India is a land of contrasts with different religions. However, at the core of these religions alike, is a simple message to its followers: to love and be kind to others, to give others as one would like to be given back. This idea of reciprocity, enshrined as one’s righteous duty in their pursuit to become the noble man, has guided our human civilisation since its early days. Often, we have heard folklores and tales of mutual acts of kindness; and one might not have been wrong in thinking that such acts bring collective good to the entire humankind. However, as generations evolved, and society became more atomised, reciprocity no longer remained wholesome. We help others only when it’s convenient to us; a ‘seismic cultural shift’ that can be explained by individuals’ egoist behaviour. People have resorted to pure-selfishness and greed, in an attempt to do what is selectively best for them.
Unfortunately, in the last couple of months, we have witnessed multiple episodes of such self-centric behaviour. As nations battle the threat of the Novel Corona Virus (aka COVID19 or SARS-COV2), their country leaders have called on their captains to enforce legal restrictions on citizens with curfews and travel bans to break the chain of the disease (and ‘flatten out’ the spread of the virus). The Indian government, fearing a wave of fatalities, also followed suit by announcing a nationwide lockdown on 24 March. Such authoritarian measures, promoting social distancing, prohibit all against travel but for essential work, which if violated could subject one to harsh penalties (including fines and lathi charges to disperse gatherings). The government, however, in recognition of its citizens’ plight and in an attempt to minimise public hysteria, assured the mass to replenish and maintain stocks of essential items in these pressing times. Despite this, one has observed quite the contrary. Indians, like citizens abroad, have resorted to panic-buying and hoarding of non-perishable groceries, medicines, ventilators and protective masks.

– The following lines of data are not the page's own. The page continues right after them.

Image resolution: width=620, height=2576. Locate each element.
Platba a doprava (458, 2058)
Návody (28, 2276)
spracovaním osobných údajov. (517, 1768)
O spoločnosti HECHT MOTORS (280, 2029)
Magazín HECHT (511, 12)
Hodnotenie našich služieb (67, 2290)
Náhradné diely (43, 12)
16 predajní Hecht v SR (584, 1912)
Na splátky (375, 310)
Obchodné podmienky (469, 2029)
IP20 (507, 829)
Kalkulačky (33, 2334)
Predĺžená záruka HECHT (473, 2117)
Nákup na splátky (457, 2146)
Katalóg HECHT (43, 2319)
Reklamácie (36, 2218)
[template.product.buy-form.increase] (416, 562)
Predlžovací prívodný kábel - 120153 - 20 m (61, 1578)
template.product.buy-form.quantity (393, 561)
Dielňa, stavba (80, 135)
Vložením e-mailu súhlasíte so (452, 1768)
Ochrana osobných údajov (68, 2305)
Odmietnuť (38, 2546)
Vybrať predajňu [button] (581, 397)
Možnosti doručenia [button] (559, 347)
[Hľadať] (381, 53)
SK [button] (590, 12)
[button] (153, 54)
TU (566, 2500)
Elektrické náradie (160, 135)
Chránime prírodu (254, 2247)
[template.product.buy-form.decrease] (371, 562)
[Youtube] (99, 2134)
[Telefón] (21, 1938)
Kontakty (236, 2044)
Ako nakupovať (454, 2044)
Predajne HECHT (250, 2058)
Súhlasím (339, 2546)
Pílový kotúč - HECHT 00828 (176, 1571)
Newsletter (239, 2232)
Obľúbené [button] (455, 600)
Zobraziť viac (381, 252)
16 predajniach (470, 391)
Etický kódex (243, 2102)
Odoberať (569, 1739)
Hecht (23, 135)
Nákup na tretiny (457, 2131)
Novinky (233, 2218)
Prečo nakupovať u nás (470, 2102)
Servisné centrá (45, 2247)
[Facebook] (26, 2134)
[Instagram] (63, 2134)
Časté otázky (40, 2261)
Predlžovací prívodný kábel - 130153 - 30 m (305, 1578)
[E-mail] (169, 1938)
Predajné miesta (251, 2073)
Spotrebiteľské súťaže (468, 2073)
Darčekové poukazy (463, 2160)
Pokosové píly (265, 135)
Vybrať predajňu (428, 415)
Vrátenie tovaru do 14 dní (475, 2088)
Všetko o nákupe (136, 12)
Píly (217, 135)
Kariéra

This sudden demand shock has tattered the nation’s supply chain creating supply bottlenecks that has left shelves in shopping malls empty for days. However, such behaviour is not limited to atomistic consumers only. Many nations have also resorted to devious measures to stockpile their resources; for instance, the US government was recently condemned for hijacking mask shipments; while the Indian government announced its ban over exports of hydroxychloroquine, as claims surfaced that the drug was effective in treatment against the virus. Others like Russia, Ukraine and Kazakhstan implemented food export bans as they prepared to fight the pandemic. Such a wave of ‘food nationalism’ and resource amassment can very well have global ramifications by jeopardising world’s net importers and collapsing international trade channels. But what explains the psychology behind these selfish motives adopted by citizens and nations alike? Can such behaviour, motivated by private gains, be morally justified by one’s fear of the inevitable? Or is it their greed that fails their notion of reciprocity, for as Gandhi said, “the world has enough for everyone's needs, but not everyone's greed.”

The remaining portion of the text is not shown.